Collected data:
------

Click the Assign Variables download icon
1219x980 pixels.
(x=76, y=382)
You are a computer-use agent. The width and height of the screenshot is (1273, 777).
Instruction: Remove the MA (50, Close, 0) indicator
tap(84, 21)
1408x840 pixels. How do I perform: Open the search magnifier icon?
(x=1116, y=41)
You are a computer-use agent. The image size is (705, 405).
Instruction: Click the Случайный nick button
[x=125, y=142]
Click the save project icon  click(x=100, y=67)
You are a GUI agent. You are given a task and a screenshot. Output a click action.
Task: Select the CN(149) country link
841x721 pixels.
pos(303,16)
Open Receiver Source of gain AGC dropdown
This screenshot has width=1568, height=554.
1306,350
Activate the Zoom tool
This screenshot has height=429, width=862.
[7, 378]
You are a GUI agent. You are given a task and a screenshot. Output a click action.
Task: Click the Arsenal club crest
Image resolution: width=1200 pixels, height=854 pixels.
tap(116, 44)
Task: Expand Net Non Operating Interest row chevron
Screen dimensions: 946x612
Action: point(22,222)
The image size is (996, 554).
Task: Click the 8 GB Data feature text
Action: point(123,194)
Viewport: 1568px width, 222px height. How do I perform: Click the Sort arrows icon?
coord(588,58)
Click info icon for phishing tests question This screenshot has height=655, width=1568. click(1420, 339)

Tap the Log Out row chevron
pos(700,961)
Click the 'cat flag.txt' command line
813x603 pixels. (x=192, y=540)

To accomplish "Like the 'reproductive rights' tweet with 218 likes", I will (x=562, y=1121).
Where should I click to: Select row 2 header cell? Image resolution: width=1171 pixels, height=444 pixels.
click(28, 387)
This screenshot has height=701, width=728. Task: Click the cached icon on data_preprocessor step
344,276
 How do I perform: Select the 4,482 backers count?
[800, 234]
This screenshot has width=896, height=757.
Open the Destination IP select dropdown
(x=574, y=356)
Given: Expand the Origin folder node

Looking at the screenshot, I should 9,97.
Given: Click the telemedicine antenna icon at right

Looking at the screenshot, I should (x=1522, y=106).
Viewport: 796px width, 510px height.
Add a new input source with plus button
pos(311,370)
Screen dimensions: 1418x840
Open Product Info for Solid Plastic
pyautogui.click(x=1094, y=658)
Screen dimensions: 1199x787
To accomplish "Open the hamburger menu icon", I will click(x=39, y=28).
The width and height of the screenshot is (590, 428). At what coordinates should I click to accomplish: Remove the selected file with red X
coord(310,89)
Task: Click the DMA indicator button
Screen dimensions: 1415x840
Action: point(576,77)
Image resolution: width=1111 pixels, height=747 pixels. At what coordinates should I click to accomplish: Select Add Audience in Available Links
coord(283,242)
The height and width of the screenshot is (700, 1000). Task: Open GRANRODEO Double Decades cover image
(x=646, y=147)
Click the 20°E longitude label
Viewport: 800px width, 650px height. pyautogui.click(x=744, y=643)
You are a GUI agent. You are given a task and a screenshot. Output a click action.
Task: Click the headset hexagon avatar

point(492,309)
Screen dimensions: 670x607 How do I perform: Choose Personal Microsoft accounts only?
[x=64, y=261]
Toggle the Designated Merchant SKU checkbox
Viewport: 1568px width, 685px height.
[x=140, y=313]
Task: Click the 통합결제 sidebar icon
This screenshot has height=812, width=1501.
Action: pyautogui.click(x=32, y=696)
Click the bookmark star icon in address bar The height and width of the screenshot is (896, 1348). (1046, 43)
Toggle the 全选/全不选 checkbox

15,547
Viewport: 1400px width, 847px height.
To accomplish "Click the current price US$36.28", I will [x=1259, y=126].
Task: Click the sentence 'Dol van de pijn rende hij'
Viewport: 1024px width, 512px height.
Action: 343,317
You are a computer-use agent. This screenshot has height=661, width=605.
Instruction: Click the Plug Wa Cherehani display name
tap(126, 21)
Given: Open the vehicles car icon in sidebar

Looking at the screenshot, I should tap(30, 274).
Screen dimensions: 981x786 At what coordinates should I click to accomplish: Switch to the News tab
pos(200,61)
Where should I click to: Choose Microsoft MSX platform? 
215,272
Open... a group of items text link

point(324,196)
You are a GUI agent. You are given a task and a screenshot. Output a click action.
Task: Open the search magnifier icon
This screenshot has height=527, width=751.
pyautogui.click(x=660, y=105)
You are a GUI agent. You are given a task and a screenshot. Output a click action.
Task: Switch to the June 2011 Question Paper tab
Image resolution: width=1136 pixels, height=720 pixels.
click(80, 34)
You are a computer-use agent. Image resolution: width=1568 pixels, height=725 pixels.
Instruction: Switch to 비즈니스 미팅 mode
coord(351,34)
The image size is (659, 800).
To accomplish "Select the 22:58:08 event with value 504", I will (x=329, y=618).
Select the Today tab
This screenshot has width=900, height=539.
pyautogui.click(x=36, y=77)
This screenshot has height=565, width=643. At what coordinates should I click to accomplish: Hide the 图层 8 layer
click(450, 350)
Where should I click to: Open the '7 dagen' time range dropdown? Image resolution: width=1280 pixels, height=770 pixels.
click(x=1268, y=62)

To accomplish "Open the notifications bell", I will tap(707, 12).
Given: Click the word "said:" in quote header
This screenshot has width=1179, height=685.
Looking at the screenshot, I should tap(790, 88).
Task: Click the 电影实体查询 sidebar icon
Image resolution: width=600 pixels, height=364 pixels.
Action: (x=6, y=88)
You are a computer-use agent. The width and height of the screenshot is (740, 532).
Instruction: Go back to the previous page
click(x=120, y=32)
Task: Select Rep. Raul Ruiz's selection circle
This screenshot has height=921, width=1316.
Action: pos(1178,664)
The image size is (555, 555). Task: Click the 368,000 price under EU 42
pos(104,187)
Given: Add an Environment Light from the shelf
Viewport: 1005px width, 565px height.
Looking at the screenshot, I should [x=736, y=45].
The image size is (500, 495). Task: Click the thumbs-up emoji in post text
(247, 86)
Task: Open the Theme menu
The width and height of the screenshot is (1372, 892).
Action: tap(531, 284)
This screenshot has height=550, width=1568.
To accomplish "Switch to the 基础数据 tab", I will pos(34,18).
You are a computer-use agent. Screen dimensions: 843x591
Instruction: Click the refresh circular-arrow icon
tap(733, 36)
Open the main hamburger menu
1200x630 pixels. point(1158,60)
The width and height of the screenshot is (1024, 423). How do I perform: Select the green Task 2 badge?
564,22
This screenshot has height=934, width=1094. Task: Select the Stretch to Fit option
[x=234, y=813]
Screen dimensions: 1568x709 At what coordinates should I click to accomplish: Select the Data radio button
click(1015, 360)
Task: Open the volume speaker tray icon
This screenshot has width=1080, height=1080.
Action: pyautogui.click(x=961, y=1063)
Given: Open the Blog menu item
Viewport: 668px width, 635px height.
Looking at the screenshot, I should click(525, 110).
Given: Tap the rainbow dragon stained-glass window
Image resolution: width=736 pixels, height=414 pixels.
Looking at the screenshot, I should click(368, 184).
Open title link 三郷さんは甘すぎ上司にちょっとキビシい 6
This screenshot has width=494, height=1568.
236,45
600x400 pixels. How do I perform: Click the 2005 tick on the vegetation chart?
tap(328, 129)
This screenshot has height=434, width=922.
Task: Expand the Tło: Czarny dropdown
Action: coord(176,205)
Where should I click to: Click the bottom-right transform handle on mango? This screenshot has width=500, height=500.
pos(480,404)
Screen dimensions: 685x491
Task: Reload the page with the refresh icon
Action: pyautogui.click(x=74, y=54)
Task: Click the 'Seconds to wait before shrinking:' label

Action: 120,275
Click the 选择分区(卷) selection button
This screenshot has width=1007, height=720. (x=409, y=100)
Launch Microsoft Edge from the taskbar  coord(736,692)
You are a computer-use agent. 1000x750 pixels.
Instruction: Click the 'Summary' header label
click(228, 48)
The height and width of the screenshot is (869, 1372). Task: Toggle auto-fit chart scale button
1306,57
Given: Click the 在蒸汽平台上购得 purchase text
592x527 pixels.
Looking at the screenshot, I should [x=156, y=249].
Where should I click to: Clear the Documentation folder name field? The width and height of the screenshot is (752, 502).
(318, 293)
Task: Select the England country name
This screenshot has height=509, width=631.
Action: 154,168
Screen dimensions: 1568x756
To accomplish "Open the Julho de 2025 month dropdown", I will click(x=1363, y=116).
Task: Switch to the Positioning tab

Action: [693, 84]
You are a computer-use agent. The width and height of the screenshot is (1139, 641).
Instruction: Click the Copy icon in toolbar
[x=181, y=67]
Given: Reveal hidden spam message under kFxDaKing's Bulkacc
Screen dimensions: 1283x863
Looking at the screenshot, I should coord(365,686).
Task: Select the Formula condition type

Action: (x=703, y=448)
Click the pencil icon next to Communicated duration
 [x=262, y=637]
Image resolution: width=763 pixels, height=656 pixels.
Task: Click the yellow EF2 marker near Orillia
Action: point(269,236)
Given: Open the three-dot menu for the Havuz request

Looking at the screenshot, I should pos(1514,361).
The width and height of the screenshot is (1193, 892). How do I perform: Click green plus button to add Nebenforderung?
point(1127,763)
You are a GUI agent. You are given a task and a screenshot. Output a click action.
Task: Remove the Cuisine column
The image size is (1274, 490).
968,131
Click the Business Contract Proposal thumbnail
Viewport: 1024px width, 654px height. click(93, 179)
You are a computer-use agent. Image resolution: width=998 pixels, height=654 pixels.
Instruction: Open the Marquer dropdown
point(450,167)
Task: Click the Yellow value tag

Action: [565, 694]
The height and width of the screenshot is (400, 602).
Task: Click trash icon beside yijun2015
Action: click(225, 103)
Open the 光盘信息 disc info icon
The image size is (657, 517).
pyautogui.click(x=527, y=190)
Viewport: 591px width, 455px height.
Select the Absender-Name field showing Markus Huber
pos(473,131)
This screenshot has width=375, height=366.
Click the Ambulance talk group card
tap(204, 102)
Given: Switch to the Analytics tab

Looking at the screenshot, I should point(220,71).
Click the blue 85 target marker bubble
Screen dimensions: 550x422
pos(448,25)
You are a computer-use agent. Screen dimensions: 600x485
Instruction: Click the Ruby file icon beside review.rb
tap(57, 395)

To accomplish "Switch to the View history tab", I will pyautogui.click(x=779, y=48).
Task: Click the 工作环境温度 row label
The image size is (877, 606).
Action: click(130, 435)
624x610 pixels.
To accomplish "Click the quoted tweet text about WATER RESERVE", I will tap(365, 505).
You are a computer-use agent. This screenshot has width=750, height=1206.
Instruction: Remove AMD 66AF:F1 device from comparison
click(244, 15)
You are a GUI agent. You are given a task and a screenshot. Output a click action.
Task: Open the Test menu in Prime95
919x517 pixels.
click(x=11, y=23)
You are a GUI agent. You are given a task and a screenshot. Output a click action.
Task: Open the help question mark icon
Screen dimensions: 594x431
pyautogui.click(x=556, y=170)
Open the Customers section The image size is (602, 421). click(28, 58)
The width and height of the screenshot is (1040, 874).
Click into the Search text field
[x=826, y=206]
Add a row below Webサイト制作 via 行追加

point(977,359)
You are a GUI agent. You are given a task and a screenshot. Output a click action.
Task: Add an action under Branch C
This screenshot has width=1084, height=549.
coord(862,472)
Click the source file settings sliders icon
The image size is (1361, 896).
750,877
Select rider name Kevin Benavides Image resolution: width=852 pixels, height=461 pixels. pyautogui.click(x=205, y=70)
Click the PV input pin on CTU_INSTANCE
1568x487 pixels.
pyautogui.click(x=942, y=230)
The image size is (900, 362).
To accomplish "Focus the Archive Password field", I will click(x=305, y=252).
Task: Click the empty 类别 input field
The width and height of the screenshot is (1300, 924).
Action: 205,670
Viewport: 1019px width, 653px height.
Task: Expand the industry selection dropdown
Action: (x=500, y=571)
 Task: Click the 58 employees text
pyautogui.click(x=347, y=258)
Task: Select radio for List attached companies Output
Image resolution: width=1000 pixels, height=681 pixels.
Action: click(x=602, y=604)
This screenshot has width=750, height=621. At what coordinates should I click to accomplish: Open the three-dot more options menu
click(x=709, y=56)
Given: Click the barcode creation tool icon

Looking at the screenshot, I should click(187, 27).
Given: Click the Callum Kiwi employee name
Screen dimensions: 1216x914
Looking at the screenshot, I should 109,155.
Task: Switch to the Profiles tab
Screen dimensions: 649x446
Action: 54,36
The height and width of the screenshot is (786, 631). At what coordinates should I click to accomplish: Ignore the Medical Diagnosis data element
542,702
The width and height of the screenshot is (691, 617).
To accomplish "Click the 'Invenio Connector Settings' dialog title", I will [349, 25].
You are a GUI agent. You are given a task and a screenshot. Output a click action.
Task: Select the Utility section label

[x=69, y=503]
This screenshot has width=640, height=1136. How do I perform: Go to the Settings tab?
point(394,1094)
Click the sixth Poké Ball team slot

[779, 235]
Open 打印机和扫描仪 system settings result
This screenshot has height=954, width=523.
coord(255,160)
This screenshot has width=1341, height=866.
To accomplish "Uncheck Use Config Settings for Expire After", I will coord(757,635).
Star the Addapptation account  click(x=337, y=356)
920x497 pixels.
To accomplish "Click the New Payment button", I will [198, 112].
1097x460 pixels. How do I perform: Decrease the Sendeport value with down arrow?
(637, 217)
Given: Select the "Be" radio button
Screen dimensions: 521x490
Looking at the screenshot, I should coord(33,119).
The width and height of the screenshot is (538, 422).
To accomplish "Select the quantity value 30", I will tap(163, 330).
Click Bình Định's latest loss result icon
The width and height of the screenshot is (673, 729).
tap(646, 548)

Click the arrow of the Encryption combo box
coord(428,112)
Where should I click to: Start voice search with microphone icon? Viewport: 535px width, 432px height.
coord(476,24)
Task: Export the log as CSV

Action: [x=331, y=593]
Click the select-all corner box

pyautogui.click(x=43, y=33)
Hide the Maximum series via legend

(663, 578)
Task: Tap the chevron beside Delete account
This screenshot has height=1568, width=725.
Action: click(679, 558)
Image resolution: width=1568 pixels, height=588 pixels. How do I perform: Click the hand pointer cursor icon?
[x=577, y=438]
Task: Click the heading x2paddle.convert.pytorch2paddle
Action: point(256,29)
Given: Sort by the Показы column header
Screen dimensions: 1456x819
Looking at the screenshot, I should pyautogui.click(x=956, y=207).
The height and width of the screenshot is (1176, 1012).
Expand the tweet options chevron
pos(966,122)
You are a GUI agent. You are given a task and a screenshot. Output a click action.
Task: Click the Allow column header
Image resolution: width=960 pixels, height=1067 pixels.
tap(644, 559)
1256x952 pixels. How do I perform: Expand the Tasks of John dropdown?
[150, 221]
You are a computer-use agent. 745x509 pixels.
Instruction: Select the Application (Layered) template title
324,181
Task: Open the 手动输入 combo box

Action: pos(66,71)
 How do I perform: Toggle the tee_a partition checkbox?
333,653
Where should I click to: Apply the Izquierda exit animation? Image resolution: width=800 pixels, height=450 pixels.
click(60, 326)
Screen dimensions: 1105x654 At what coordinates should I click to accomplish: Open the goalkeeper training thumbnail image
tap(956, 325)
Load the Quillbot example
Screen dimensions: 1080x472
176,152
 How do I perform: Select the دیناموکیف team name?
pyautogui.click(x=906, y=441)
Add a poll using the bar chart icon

------

Nothing beyond the lines from the start of the entries through the line with "Open Receiver Source of gain AGC dropdown" should appear. Repeat those lines exactly, both ends included.

Click the Assign Variables download icon
1219x980 pixels.
(x=76, y=382)
You are a computer-use agent. The width and height of the screenshot is (1273, 777).
Instruction: Remove the MA (50, Close, 0) indicator
tap(84, 21)
1408x840 pixels. How do I perform: Open the search magnifier icon?
(x=1116, y=41)
You are a computer-use agent. The image size is (705, 405).
Instruction: Click the Случайный nick button
[x=125, y=142]
Click the save project icon  click(x=100, y=67)
You are a GUI agent. You are given a task and a screenshot. Output a click action.
Task: Select the CN(149) country link
841x721 pixels.
pos(303,16)
Open Receiver Source of gain AGC dropdown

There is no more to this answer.